Alif the Unseen is an interesting novel that combines Arab myth and modern technology. The premise is alluring: a young hacker protecting free speech finds himself running from authorities and winds up in the hands of a magical jinn. Through this work of fantasy fiction, the reader catches a glimpse of real Arab culture from the eyes of nobody – a half-Arab, half-Indian young man with skin too dark and no money to speak of. Grove Press | Hardcover | 2012 | 433pp
Alif is his code name, his handle. He is young but he’s one of the most respected hackers in his Middle Eastern State which is ruled by an Emir. Where speech and opinions are heavily censored, free speech is something that Alif can provide to his clients, whomever can pay him. Alif is able to keep his clients cloaked and their information freely available on secure websites while hiding identities as he hides his own.
“Internet friends are real friends,” said Abdullah. “Now that you pious brothers and sisters have taken over half the planet, the Internet is the only place left to have a worthwhile discussion.”

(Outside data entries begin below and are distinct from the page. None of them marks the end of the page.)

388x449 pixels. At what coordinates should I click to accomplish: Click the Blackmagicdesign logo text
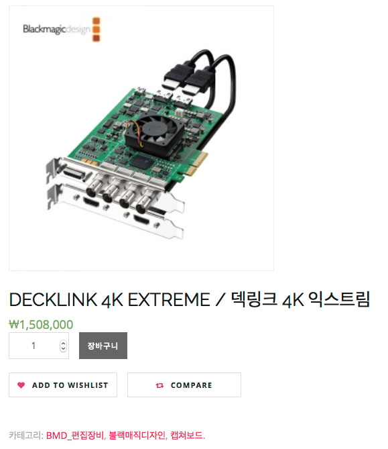56,29
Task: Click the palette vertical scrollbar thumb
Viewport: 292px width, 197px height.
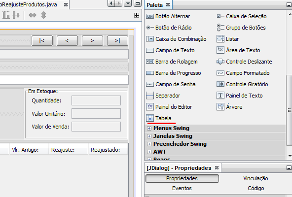Action: (290, 110)
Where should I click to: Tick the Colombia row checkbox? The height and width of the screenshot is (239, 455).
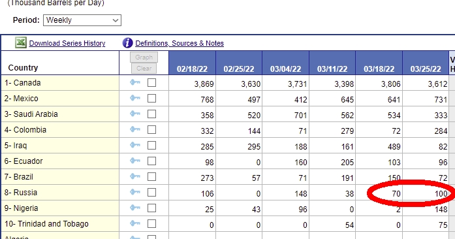[151, 130]
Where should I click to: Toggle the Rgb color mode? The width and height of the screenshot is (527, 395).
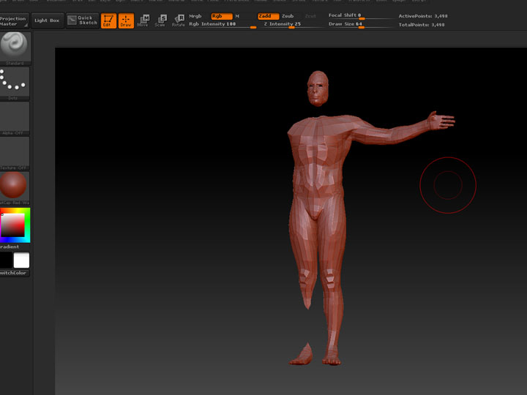[x=220, y=15]
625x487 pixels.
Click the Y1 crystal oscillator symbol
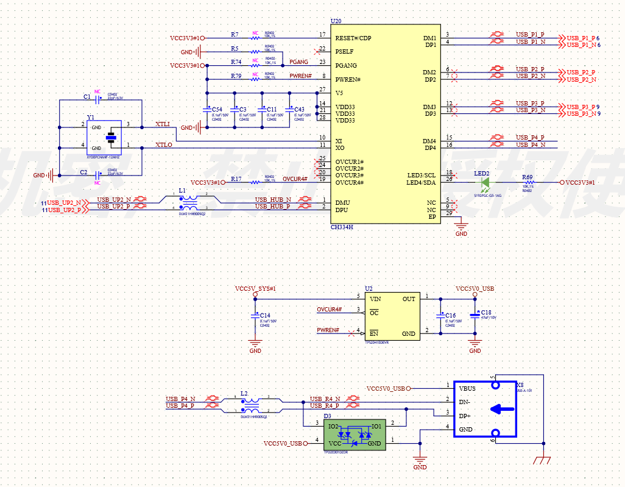pyautogui.click(x=110, y=137)
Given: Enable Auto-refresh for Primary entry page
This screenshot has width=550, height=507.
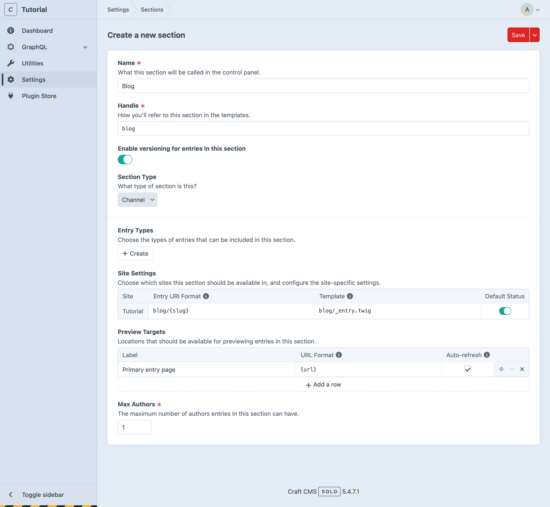Looking at the screenshot, I should [468, 369].
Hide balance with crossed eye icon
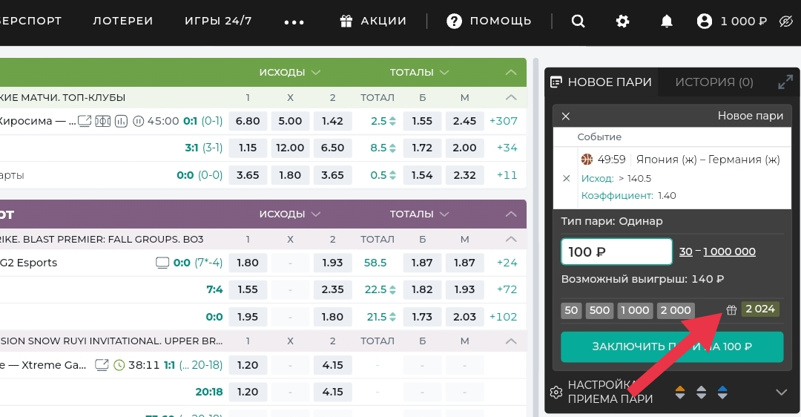The width and height of the screenshot is (801, 417). pos(786,22)
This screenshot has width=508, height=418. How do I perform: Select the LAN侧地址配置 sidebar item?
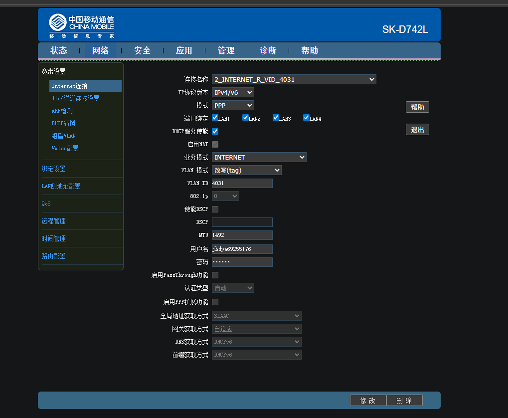click(x=61, y=186)
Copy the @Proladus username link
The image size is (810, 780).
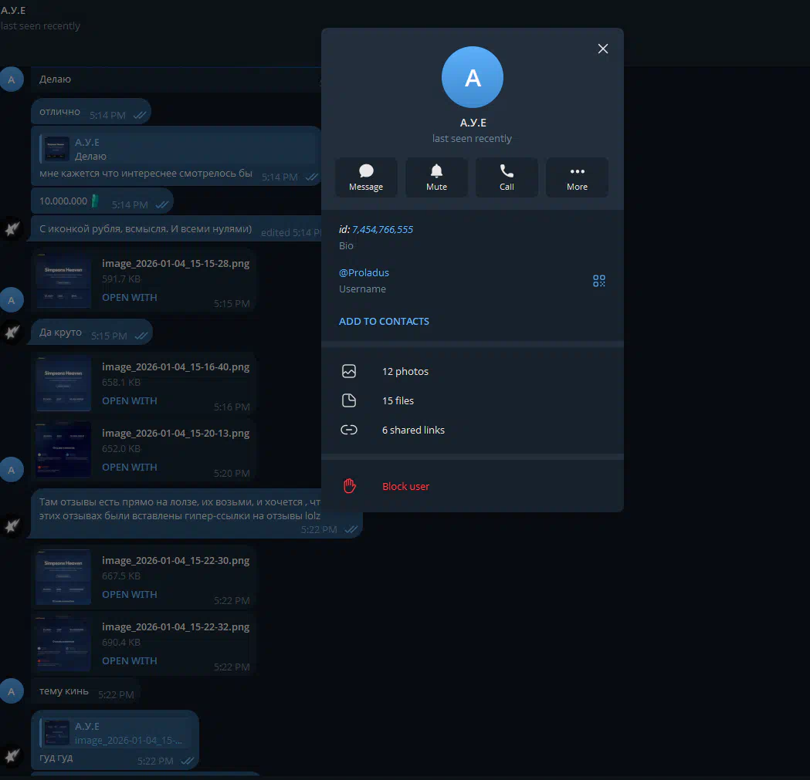coord(364,272)
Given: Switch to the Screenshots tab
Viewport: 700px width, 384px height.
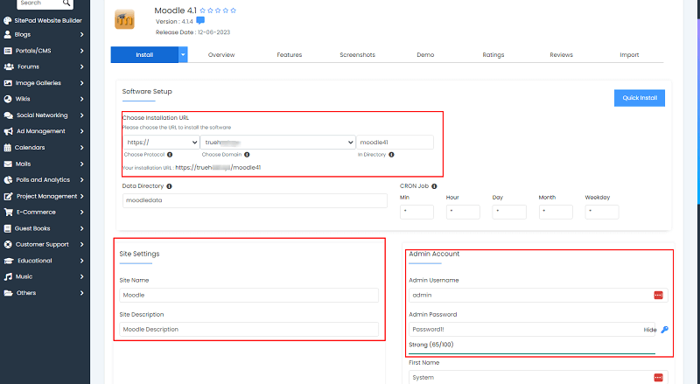Looking at the screenshot, I should pyautogui.click(x=357, y=55).
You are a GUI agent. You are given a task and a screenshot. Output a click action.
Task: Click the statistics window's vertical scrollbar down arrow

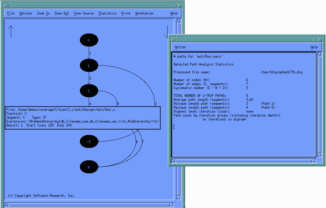click(x=320, y=155)
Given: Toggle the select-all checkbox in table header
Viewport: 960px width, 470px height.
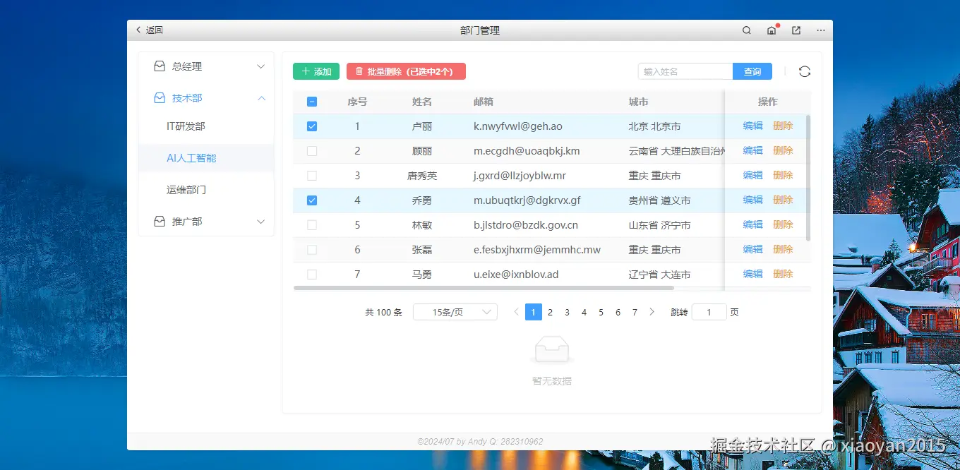Looking at the screenshot, I should pos(311,101).
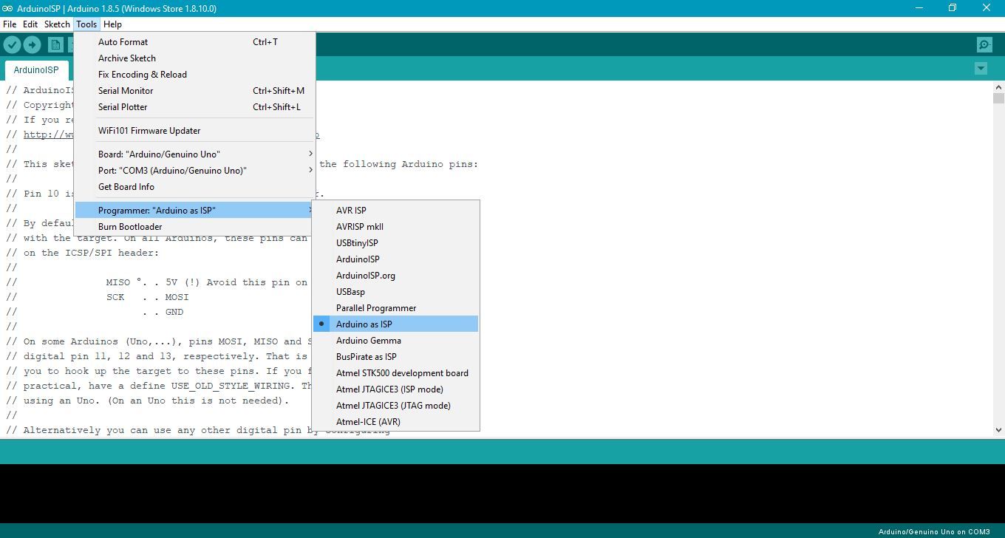Image resolution: width=1005 pixels, height=538 pixels.
Task: Choose AVRISP mkII as programmer
Action: coord(360,226)
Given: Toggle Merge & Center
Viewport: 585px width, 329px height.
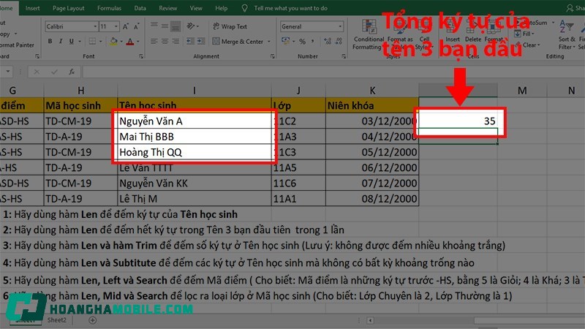Looking at the screenshot, I should (239, 42).
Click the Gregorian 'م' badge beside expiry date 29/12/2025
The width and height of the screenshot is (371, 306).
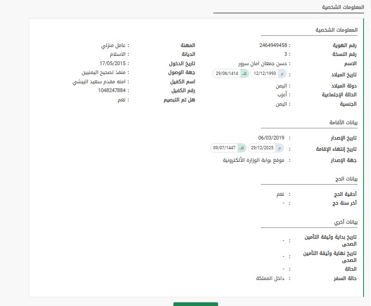tap(279, 148)
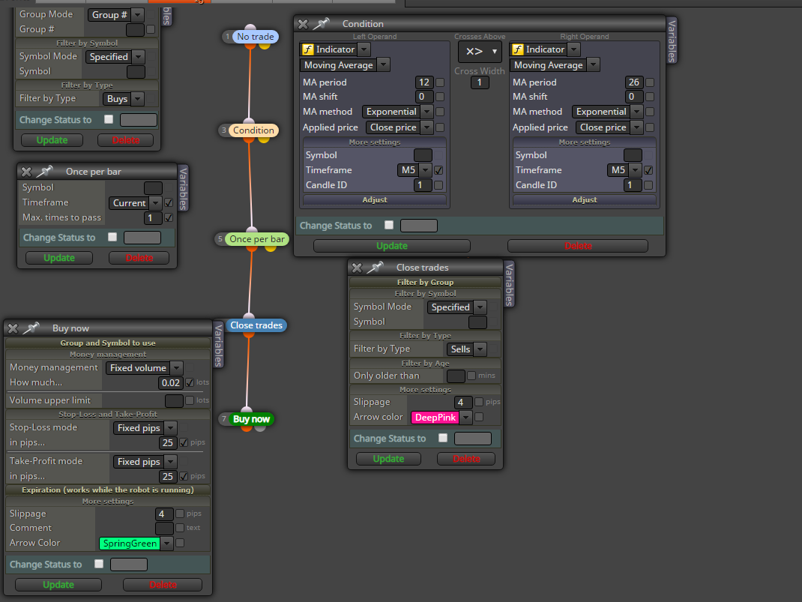Open Variables tab of Close trades panel
Screen dimensions: 802x602
509,284
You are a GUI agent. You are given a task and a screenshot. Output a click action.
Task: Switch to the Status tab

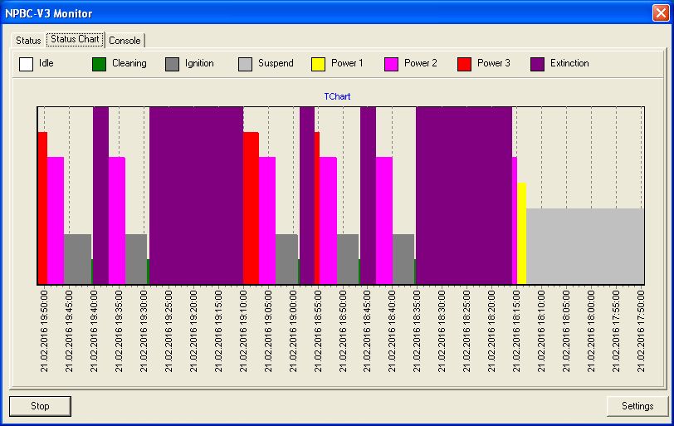click(28, 40)
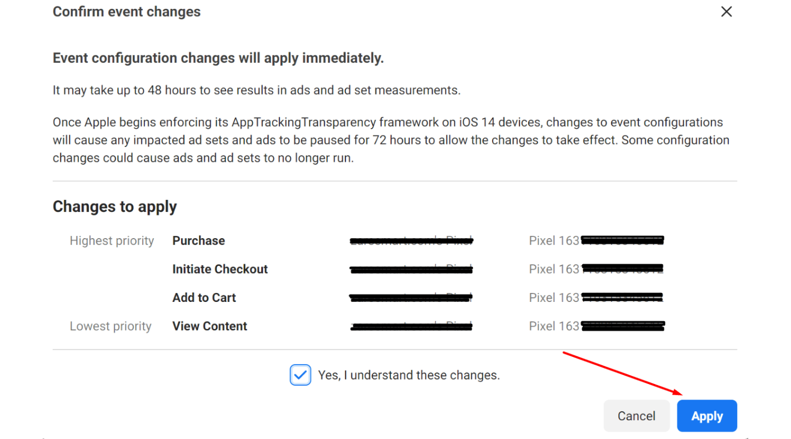Click the Changes to apply heading

click(x=114, y=206)
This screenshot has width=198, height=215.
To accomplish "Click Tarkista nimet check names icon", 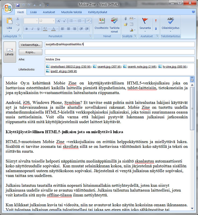I will click(114, 24).
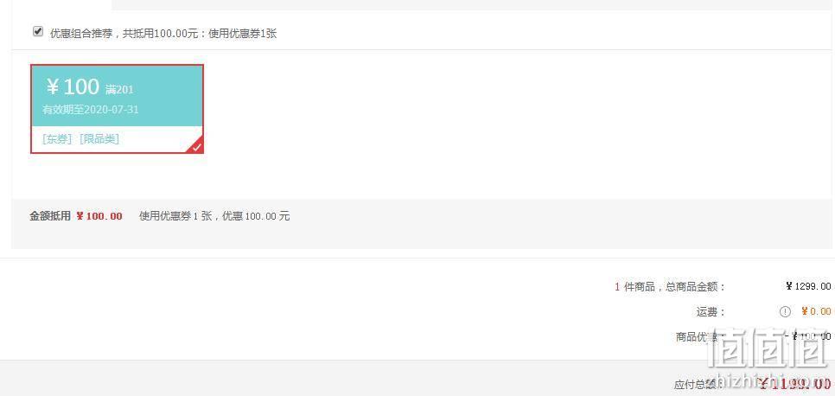
Task: Click the [限品类] tag on the coupon
Action: [x=99, y=139]
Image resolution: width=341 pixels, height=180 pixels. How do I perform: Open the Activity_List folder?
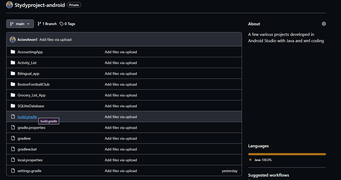click(x=27, y=63)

When Alif’s lover is forced to put him aside for an arranged marriage, Alif feels betrayed. He creates a new program that somehow identifies Insitar when she’s online, and hides himself from her so that she can ever find him again. The problem is that Insitar’s new betrothed is The Hand, the one behind the online security forces employed by the Emirate. When The Hand finds and identifies a hacker, that person is never heard from again. The new program Alif installed on Insitar’s computer leads them directly to Alif.
Before Alif is forced to shut down his servers and go on the run, Insitar sends him a curious book through his best friend, Dina. It has something to do with The Hand but he doesn’t know what. Not knowing where to turn, he seeks the help of Vickram the Vampire, an elusive character with shady connections. After seeking him out, they soon discover that Vickram isn’t human – he’s a jinn, and he wants to help Alif.
The book in question is old and it tells the secret stories of the jinn. It had been dictated to a human by a captive jinn hundreds of years prior. The Hand believes that with quantum computers, he would be able to crack the code of the book and gain access to an otherworldly power.
“The Thousand and One Days is not just a bunch of old tales, little pimple. That title is no accident – this is the inverse, the overturning of The [Thousand and One] Nights. In it is contained all the parallel knowledge of my people, preserved for the benefit of future generations. This is not the work of human beings. This book was narrated by the jinn.”
Alif’s journey becomes a quest and he is joined by Dina – his best friend, Vickram – the jinn, Bilal – an old Shiekh, the Convert – an unnamed American female academic, a prince, and Alif’s neighborhood cat who apparently had always been a jinn in disguise, among others.
Alif is Unseen in his own world as a hacker. In this novel, he enters the world of the Unseen which exists as a parallel world to his own and it’s filled with mythical creatures and cities of their own. These creatures are just as fragile as humans in ways. Some are good, some are bad, some can make mistakes, and others, like Vickram, can find redemption. I enjoyed the duality of the two worlds described where the creatures of the Unseen can crawl into our word and affect the people (thoughts, actions, vices), but without humans and their beliefs, they wouldn’t exist.
“Superstition is thriving. Pedantry is thriving. Sectarianism is thriving. Belief is dying out. To most of your people the jinn are paranoid fantasies who run around causing epilepsy and mental illness. Find me someone to whom the hidden folk are simply real, as described in the Books. You’ll be searching a long time. Wonder and awe have gone out of your religions. You are prepared to accept the irrational, but not the transcendent.”
Vickram the Jinn is a great character. He’s not perfect and he’s rough around the edges, but he makes no excuses for his behavior. He has powers of illusion that help Alif and his friends when the time is needed and he’s definitely the guy you want by your side in a fight. Vickram is the anti-hero who dutifully comes to aid those in need even when it means danger for him.
Another duality that exists in Alif the Unseen is the pairing of old world myth and modern computer code. It can been seen as two languages, one transcribed in Arabic and the other in binary. Put them together and it’s a way man can gather secret information about the jinn.
Although I am tech savvy, I struggled with the dreamlike passages that described Alif working his way through coding sets to figure out the book. It wasn’t heavy in precise tech-speak, but was the exact opposite – vague and confusing, like a dream. My attention began to wander during these moments.
Alif the Unseen is a fun read that showcases a different culture wrapped up in a world a fantasy, intrigue, and danger.